Clinical case reports (CCRs) provide an important means of sharing clinical experiences about atypical disease phenotypes and new therapies. However, published case reports contain largely unstructured and heterogeneous clinical data, posing a challenge to mining relevant information. Current indexing approaches generally concern document-level features and have not been specifically designed for CCRs. To address this disparity, we developed a standardized metadata template and identified text corresponding to medical concepts within 3,100 curated CCRs spanning 15 disease groups and more than 750 reports of rare diseases. We also prepared a subset of metadata on reports on selected mitochondrial diseases and assigned ICD-10 diagnostic codes to each. The resulting resource, Metadata Acquired from Clinical Case Reports (MACCRs), contains text associated with high-level clinical concepts, including demographics, disease presentation, treatments, and outcomes for each report. Our template and MACCR set render CCRs more findable, accessible, interoperable, and reusable (FAIR) while serving as valuable resources for key user groups, including researchers, physician investigators, clinicians, data scientists, and those shaping government policies for clinical trials
Metadata Extraction Guide
This file provides a guide to the process performed in assembly of the Metadata Acquired from Clinical Case Reports (MACCR) data set
MACCRs.tsv
This file contains 3,100 sets of metadata extracted from clinical case reports. Each metadata record includes information identifying the source report, text corresponding to high-level medical concepts, and funding details
MACCR_RMD_ICD10_Categories
This file contains a set of scores indicating presence of ICD-10-CM codes, grouped into categories, as determined by a panel of domain experts reading clinical case reports describing presentations of rare mitochondrial diseases.

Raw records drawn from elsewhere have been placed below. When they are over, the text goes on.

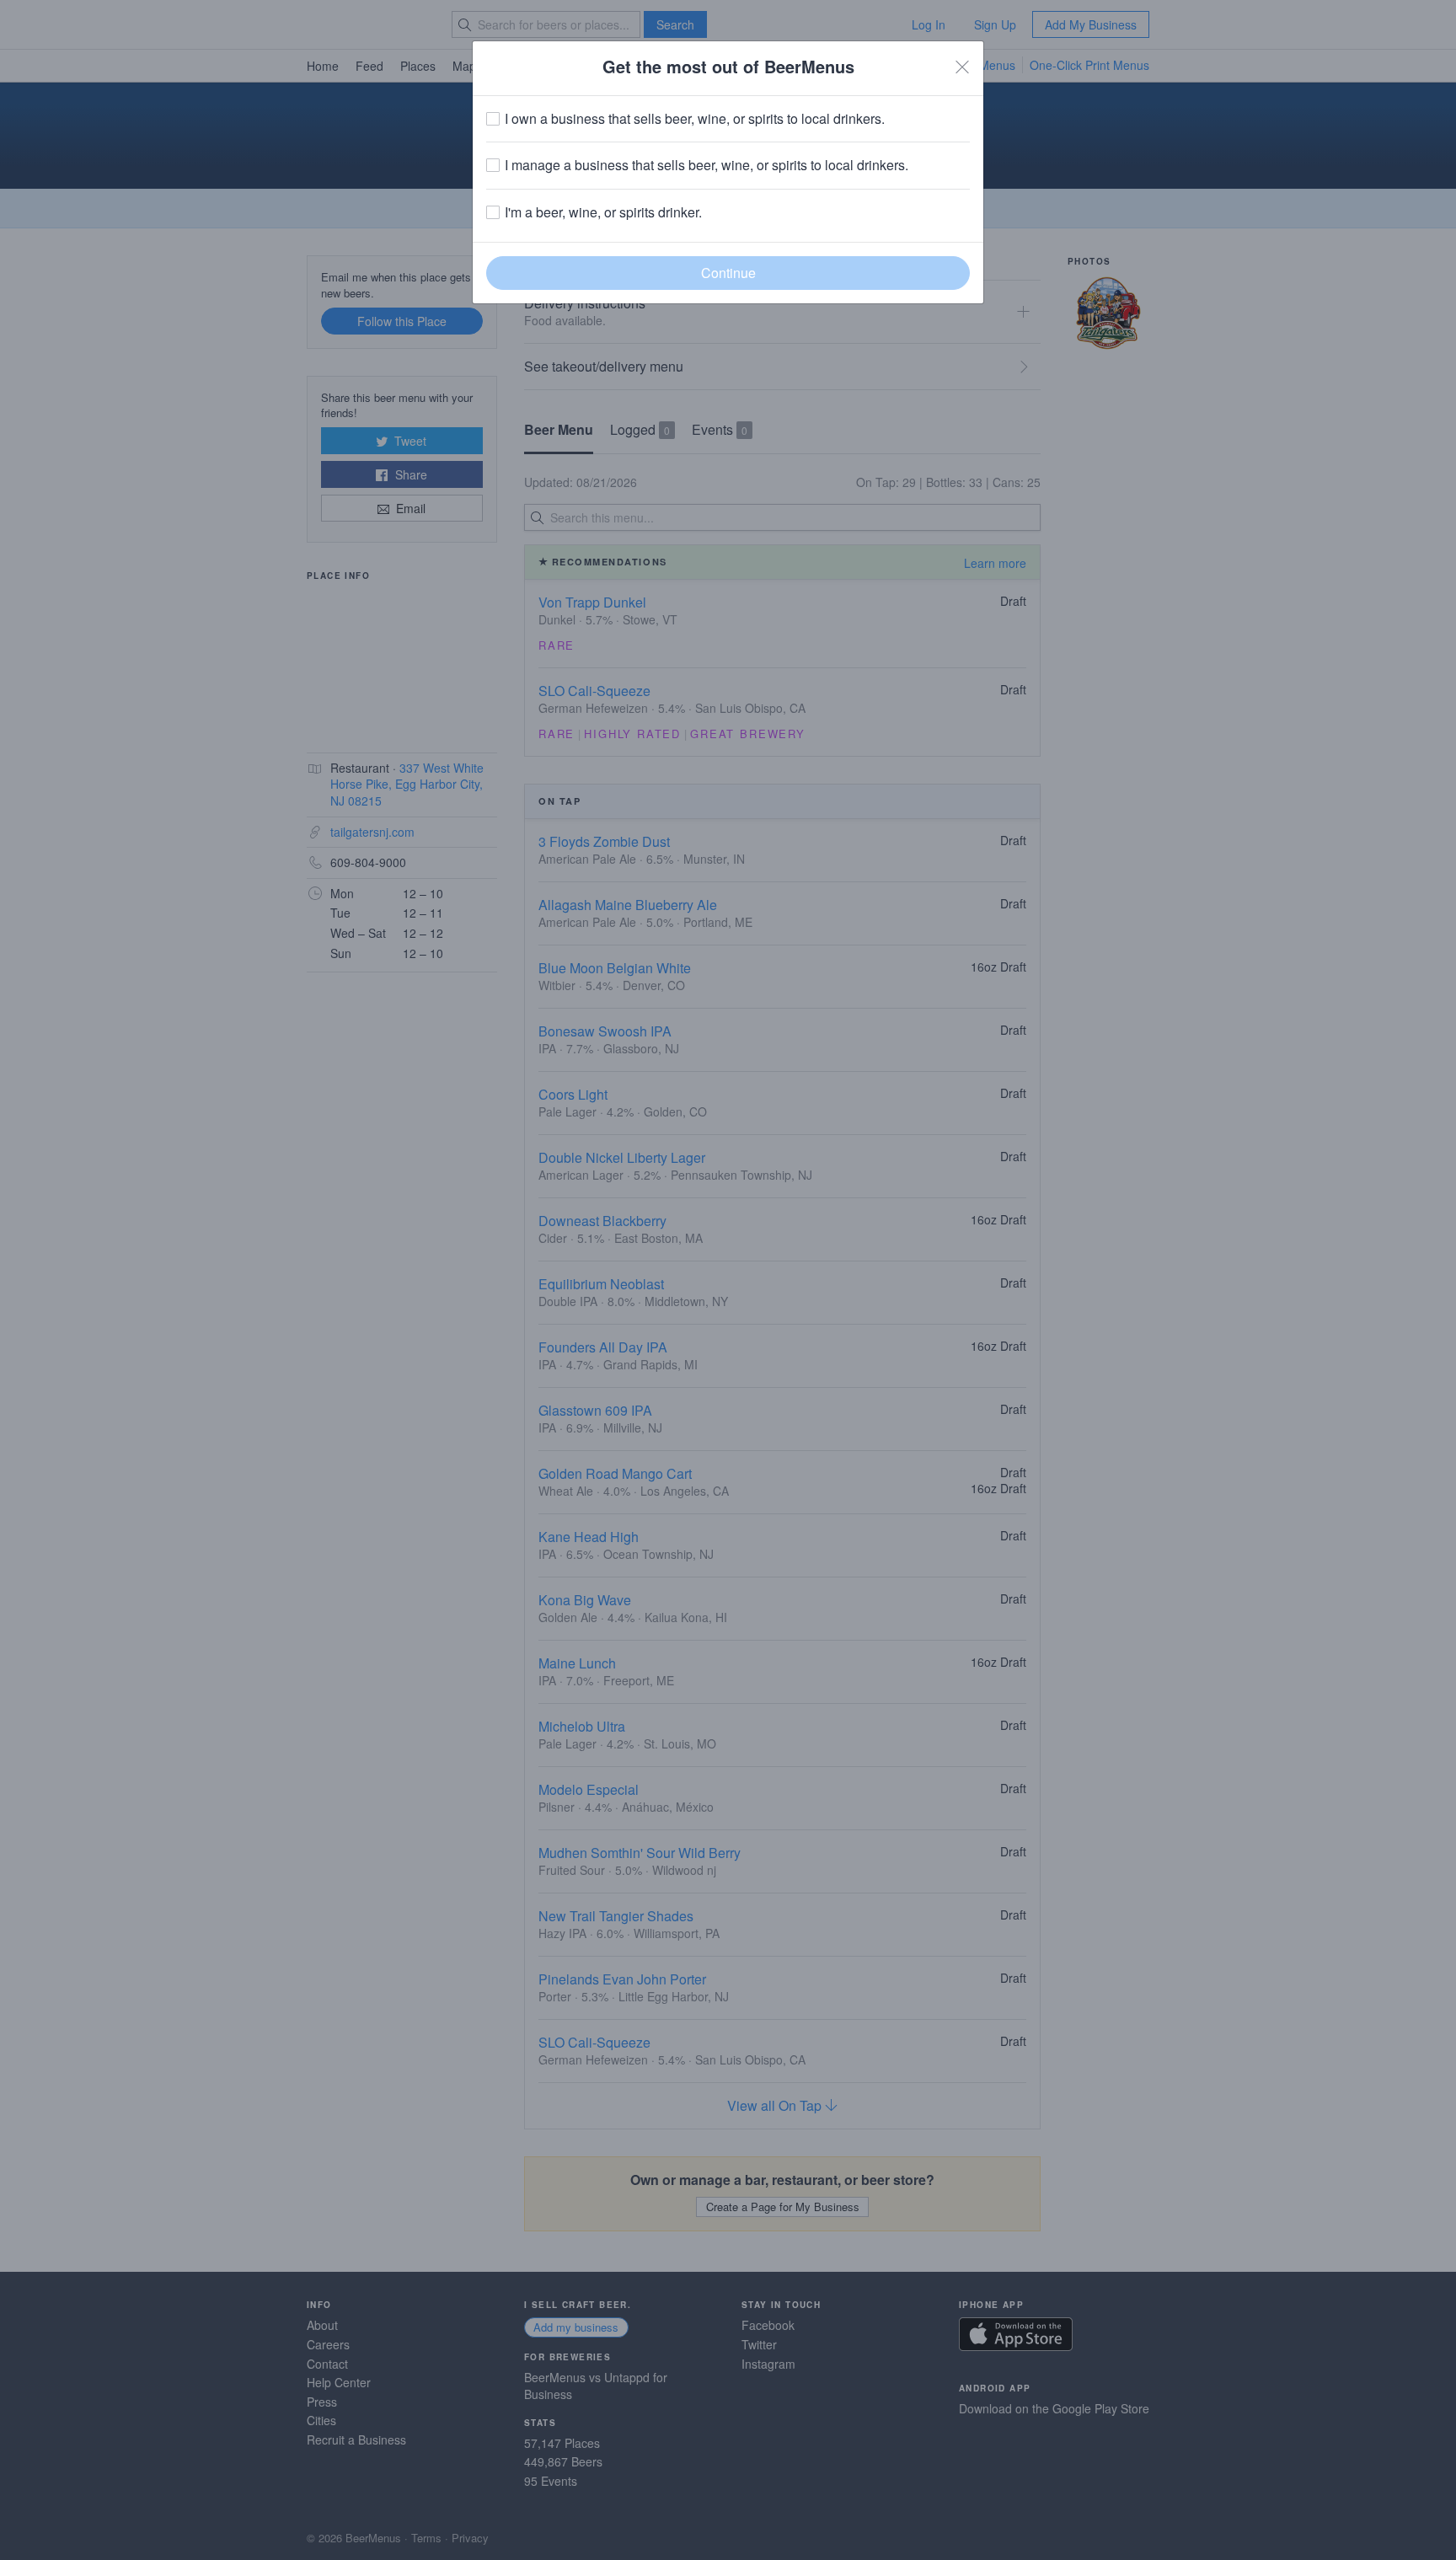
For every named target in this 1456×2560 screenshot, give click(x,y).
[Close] (962, 66)
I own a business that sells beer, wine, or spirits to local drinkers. (695, 119)
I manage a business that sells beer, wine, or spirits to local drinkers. (706, 165)
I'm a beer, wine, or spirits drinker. (603, 212)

These reports are a subset of those used in assembly of the MACCR set. Each row represents a single report, while each column contains a value of 0 (denoting the material corresponding to any code in the category named in the header was not observed) or 1 (denoting at least once code for material within the category named in the header was described in the report text). Reports are identified using their PubMed IDs
MACCR_RMD_ICD10
This file contains a set of scores indicating presence of ICD-10-CM codes, as determined by a panel of domain experts reading clinical case reports describing presentations of rare mitochondrial diseases. These reports are a subset of those used in assembly of the MACCR set. Each row represents a single report, while each column contains a value of 0 (denoting the material corresponding to the code in the header was not observed) or 1 (denoting material corresponding to the code was described in the report text). Reports are identified using their PubMed IDs
MACCR_mesh.tsv
This file contains the MeSH descriptors associated with all source clinical case reports used in assembly of the MACCR set. Each row contains a single descriptor, followed by its single-letter category. All terms are unique and are not repeated. Modifiers are not included. Terms correspond to the 2018 version of MeSH.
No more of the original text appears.